Short problem 1
In the passage about composer Jon Deak, what kept the three musicians from reaching the summit of Mt. Moran?
--- --- ---
Jon Deak: The Call of the Wild

Composer Jon Deak, cellist Steven Pologe, and violinist Kathryn Lucktenberg have shared some extraordinary experiences — musical and otherwise. They are long time chamber music partners and have a common and intense love for the outdoors. Deak and Pologe first met in the mid-70s at the Aspen Music Festival, and since 1980 the three have performed together regularly at the Grand Teton Music Festival. They have also climbed a number of the high peaks in the Tetons, sharing a variety of inspiring and sometimes harrowing experiences. On one occasion, they were denied access to the summit of Mt. Moran because of constant electrical storms. Huddled down together in the middle of a field, they survived as lightning bolts burst all around them. Such intimate familiarity can only enchance the process of musical collaboration, especially when the music is as dramatic and unusual as Deak’s.
--- --- ---
Short problem 2
Identify each line in the records below that contains the word "temperature", and copy those lines.
--- --- ---
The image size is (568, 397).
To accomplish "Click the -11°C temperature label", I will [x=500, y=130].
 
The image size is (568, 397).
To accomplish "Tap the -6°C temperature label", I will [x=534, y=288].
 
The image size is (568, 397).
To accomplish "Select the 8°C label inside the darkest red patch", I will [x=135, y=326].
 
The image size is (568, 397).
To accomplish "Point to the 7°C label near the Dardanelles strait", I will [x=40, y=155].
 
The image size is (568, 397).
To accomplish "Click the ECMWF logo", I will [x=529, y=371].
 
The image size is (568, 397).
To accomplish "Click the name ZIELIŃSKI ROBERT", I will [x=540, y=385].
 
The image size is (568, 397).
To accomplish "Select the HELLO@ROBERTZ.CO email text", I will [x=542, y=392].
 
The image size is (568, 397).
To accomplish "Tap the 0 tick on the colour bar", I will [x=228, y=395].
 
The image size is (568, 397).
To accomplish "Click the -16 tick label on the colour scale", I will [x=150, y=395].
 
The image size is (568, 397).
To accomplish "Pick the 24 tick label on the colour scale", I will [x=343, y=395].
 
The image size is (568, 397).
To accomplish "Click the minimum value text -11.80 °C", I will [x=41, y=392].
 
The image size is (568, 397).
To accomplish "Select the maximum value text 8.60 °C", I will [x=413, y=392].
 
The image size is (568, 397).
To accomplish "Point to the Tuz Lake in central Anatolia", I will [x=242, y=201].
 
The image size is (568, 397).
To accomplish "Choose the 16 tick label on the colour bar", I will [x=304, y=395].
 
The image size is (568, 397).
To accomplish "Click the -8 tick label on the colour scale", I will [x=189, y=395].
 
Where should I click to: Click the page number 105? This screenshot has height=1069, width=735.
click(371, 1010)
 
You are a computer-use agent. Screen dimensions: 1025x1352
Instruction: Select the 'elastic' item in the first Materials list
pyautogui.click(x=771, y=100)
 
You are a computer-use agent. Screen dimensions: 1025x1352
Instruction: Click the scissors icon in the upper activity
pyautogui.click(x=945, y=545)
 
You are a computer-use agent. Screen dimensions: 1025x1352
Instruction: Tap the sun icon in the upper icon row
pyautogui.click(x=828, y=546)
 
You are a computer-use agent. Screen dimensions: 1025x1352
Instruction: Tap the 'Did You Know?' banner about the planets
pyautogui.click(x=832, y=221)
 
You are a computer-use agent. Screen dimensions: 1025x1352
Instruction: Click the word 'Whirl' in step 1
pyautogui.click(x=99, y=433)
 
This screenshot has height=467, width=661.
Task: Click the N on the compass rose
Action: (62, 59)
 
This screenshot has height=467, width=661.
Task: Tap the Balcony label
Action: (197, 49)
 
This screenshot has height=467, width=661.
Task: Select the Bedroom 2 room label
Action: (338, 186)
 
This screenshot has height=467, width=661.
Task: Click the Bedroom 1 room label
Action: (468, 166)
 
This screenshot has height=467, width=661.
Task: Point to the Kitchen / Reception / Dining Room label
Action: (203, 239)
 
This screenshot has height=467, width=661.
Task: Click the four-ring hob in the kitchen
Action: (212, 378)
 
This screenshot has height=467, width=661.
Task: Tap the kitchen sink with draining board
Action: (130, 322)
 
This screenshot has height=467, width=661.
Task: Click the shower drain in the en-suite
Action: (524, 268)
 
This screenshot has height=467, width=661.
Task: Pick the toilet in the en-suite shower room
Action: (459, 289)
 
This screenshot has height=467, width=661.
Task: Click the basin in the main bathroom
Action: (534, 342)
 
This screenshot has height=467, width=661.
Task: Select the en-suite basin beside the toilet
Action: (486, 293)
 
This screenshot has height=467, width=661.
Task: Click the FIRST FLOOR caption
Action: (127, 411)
--- --- ---
Correct response 1
Constant electrical storms.

Correct response 2
To accomplish "Click the -11°C temperature label", I will [x=500, y=130].
To accomplish "Tap the -6°C temperature label", I will [x=534, y=288].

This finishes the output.